Introduction

Rock engineers widely use the uniaxial compressive strength (UCS) of rock in designing surface and underground structures. Although the procedure of measuring this rock strength is relatively simple, it is time consuming and expensive. Also, it requires well-prepared rock cores. Therefore, indirect tests are often used to predict UCS, such as the Schmidt rebound number, point load index, impact strength, and sound velocity, especially for preliminary studies. However, preparing standard samples for some indirect test may not always be possible for weak or soft rocks. The slake durability test is a cheap and easy test to carry out and requires very little sample preparation. It may be an indirect measure of the UCS of rock if significant correlations are derived.

The literature review shows that the studies on the relation between UCS and SDI are very limited and there is no research on pyroclastic rocks. In this study, the relation between UCS and SDI was investigated for pyroclastic rocks collected from 31 different locations.

Previous studies

Some researchers have investigated the relation between UCS and slake durability index (SDI) to develop an estimation equation for UCS. Bonelli (1989) investigated the correlation between the UCS and SDI for sandstones but did not find any correlation. This is probably due to the fact that the SDI test is useful for weak rocks.

Cargill and Shakoor (1990) performed the UCS and SDI tests on different rocks (sandstone, limestone, marble dolomite, and syenite) and correlated the two rock properties. They derived the following equation:

$$ {\text{UCS}} = 60.34I_{{{\text{d}}2}} - 5822 \, \,\,\,\,\,\,\,\,r \, = \, 0.74 $$
(1)

where UCS is uniaxial compressive strength (MPa), and Id2 is the two-cycle SDI (%).

Koncagul and Santi (1999) investigated the predictability of UCS from SDI for the Breathitt shale. They correlated UCS with SDI and found the following equation:

$$ {\text{UCS}} = 0.658I_{\text{d2}} + 9.081\,\,\,\,\, \, r \, = \, 0.63 $$
(2)

where UCS is uniaxial compressive strength (MPa), and I d2 is the two-cycle SDI (%).

The data points are fairly scattered in the correlation graph plotted by Koncagul and Santi (1999) and the correlation coefficient is not strong. They also stated that the SDI values above 94 % show a wide range of UCS for a narrow range of durability.

Gokceoglu et al. (2000) investigated the influence of mineralogy and strength on the durability of different types of weak and clay-bearing rocks selected from Turkey. They also correlated UCS to SDI and did not find a meaningful correlation between the two parameters for all tested rock types. They repeated the correlation analysis for only marls and derived the following equation:

$$ {\text{UCS}} = 2. 5 4I_{\text{d4}} - 20 2 { }\,\,\,\,\,r \, = \, 0. 7 6 $$
(3)

where UCS is uniaxial compressive strength (MPa), and Id4 is the four-cycle SDI (%).

Dincer et al. (2008) aimed at developing some prediction equations for UCS and Young’s modulus from index tests and physical properties for Quaternary caliche deposits. They derived the following relations between UCS and SDI:

$$ {\text{UCS }} = 0. 2 1 1I_{\text{d2}} - 1 3. 8 1 5\,\,\,\, \, r \, = \, 0. 6 8 $$
(4)

* Records provided *
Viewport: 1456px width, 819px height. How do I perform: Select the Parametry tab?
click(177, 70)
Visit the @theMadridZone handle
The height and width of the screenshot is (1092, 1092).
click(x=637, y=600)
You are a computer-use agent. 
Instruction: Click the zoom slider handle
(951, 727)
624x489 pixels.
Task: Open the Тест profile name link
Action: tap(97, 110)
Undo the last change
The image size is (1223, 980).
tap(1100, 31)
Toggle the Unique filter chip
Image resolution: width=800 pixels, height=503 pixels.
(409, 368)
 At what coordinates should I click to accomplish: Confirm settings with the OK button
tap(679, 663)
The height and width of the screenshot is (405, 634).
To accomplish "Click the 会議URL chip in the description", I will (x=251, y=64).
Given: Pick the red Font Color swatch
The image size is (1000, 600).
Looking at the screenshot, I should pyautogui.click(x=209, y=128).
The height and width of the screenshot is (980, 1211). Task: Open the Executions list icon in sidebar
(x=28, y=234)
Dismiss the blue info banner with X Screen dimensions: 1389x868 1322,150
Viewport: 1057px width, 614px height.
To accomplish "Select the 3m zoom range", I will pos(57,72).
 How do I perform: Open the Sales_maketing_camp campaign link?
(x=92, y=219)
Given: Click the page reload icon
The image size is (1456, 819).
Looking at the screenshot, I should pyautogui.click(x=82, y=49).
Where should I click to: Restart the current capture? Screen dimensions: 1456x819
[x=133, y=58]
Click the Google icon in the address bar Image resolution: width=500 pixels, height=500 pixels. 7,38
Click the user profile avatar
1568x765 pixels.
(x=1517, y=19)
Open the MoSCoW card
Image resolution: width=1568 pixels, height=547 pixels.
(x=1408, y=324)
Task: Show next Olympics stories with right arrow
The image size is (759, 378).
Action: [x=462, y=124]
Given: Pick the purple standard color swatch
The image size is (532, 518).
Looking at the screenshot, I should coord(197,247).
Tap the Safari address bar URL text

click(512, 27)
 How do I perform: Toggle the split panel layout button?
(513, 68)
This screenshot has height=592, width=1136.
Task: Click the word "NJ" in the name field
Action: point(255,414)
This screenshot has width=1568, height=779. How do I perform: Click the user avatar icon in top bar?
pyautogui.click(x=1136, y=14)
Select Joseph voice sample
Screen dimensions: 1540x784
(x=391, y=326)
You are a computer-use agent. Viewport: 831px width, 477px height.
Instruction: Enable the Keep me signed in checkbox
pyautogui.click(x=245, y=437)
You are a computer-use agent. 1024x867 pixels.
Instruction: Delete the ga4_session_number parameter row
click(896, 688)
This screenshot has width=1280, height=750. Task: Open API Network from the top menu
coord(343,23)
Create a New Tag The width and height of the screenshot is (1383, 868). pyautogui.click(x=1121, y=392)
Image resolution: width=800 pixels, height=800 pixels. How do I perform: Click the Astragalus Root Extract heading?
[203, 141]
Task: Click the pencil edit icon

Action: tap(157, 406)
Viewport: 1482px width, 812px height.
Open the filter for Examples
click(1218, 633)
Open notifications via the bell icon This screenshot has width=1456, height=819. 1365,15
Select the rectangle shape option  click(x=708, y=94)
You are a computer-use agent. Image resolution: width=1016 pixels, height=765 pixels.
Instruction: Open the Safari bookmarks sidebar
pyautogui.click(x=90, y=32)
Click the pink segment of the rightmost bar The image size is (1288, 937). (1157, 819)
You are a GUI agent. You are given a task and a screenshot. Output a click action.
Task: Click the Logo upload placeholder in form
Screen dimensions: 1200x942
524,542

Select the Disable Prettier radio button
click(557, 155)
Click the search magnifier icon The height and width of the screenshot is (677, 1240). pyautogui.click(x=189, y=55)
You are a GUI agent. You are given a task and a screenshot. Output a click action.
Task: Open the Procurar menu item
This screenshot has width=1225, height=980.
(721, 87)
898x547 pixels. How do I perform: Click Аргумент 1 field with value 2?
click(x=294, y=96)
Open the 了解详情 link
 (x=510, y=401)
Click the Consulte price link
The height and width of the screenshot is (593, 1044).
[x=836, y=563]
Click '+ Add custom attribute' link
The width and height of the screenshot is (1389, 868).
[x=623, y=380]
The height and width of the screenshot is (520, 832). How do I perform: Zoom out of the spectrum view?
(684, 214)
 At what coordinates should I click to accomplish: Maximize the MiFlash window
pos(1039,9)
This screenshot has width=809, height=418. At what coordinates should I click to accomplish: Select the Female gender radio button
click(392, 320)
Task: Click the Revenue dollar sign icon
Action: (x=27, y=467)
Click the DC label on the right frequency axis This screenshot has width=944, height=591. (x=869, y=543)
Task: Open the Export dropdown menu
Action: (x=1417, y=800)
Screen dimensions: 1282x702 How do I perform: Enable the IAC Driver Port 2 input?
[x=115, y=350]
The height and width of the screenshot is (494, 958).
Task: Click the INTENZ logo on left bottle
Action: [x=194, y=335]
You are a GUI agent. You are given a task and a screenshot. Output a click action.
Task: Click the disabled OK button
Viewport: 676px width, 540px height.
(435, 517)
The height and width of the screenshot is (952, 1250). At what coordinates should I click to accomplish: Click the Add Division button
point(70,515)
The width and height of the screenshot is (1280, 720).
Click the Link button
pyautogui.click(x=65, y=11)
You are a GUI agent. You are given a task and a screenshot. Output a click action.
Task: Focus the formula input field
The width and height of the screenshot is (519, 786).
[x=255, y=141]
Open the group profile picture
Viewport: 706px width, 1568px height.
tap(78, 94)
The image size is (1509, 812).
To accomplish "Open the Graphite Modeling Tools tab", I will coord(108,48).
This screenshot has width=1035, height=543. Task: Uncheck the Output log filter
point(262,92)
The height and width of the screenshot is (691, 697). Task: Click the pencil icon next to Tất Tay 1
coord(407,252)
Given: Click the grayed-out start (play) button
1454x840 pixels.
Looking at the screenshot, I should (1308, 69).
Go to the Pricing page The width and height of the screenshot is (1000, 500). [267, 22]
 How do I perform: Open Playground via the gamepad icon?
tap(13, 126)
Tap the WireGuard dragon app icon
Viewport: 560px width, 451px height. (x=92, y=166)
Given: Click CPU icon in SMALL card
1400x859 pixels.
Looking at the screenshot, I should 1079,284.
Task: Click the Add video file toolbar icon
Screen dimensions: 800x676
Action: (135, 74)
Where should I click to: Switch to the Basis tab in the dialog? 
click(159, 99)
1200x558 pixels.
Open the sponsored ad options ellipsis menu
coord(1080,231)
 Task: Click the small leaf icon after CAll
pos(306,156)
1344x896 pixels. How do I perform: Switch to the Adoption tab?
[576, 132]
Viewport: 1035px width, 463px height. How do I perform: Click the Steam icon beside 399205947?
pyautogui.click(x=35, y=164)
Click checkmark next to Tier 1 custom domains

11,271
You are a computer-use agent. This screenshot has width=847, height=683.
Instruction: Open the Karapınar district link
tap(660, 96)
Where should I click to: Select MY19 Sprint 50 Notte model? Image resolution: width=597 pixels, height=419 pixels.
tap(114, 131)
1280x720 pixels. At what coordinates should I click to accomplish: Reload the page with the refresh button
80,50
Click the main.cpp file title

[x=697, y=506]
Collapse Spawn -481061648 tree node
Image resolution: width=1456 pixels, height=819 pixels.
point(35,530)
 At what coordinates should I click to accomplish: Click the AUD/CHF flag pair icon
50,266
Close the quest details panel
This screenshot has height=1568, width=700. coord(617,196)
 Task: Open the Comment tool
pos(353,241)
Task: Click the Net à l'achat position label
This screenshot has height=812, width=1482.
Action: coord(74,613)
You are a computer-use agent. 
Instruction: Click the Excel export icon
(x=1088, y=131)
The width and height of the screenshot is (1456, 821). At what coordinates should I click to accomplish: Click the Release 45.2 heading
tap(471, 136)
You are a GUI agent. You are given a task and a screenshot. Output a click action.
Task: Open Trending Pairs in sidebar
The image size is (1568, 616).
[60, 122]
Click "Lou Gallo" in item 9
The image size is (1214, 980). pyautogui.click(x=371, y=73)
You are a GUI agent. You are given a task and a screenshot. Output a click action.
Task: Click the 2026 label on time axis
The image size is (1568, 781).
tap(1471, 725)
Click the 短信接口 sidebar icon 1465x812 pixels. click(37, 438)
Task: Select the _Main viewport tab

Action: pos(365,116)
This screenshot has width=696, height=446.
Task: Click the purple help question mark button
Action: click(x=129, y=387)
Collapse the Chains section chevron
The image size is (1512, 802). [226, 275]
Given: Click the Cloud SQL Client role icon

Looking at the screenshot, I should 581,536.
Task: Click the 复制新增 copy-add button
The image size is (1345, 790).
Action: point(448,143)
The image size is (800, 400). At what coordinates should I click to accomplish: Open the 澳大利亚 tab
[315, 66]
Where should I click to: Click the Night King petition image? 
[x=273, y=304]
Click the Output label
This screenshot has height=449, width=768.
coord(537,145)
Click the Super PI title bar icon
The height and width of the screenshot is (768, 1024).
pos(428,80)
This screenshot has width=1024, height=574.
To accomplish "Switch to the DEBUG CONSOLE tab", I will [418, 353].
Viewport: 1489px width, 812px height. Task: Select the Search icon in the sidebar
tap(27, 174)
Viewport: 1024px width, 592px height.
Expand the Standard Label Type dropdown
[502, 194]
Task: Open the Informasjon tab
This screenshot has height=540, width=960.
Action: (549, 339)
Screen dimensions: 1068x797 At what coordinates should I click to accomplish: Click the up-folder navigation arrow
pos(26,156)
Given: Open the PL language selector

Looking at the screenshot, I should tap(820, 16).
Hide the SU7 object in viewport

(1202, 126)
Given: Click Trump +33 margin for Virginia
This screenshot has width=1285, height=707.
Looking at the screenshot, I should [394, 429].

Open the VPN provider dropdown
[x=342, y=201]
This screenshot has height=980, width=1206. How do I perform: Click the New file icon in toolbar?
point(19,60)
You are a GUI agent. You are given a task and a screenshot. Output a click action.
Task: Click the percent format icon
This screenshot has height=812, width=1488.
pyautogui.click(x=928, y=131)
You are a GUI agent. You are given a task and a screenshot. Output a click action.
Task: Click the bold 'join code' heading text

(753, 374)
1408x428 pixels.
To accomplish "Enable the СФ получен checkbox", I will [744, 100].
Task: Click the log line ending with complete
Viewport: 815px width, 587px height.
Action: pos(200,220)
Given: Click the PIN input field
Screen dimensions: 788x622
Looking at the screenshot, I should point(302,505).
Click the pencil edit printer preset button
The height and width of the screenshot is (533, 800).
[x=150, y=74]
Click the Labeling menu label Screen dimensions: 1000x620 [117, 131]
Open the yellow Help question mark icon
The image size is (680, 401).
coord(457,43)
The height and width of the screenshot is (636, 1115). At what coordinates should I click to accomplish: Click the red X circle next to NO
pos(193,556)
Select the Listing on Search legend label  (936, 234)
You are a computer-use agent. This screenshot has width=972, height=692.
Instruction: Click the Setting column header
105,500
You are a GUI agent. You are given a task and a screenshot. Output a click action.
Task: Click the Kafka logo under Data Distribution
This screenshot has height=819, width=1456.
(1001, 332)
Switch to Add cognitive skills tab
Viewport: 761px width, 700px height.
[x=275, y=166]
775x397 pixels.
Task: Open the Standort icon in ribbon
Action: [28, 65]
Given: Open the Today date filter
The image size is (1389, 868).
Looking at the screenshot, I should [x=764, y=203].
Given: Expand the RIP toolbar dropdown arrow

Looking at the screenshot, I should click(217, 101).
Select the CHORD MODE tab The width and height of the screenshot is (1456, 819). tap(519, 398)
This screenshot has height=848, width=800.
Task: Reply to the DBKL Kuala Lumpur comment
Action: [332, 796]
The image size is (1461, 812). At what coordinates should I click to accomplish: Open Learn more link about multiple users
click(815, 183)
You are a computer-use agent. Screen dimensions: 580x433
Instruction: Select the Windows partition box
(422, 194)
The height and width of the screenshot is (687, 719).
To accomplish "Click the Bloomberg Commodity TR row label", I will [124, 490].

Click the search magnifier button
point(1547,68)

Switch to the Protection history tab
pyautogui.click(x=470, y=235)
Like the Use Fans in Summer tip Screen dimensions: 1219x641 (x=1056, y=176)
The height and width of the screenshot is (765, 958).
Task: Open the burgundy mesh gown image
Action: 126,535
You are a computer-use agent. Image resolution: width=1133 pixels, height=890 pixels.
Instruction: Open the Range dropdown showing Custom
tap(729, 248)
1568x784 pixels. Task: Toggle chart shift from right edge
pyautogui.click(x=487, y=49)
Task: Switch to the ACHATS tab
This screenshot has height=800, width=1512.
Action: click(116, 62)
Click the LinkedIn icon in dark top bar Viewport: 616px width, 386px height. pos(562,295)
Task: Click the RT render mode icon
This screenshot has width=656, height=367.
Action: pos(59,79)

* Your tasks *
A - Translate this sentence from the passage on rock strength into Spanish: "The slake durability test is a cheap and easy test to carry out and requires very little sample preparation."
B - According to the passage on rock strength, from how many different locations were the pyroclastic rocks in the study collected?

* Set of answers *
A - El ensayo de durabilidad al desmoronamiento es un ensayo barato y fácil de realizar, y requiere muy poca preparación de la muestra.

B - 31 different locations.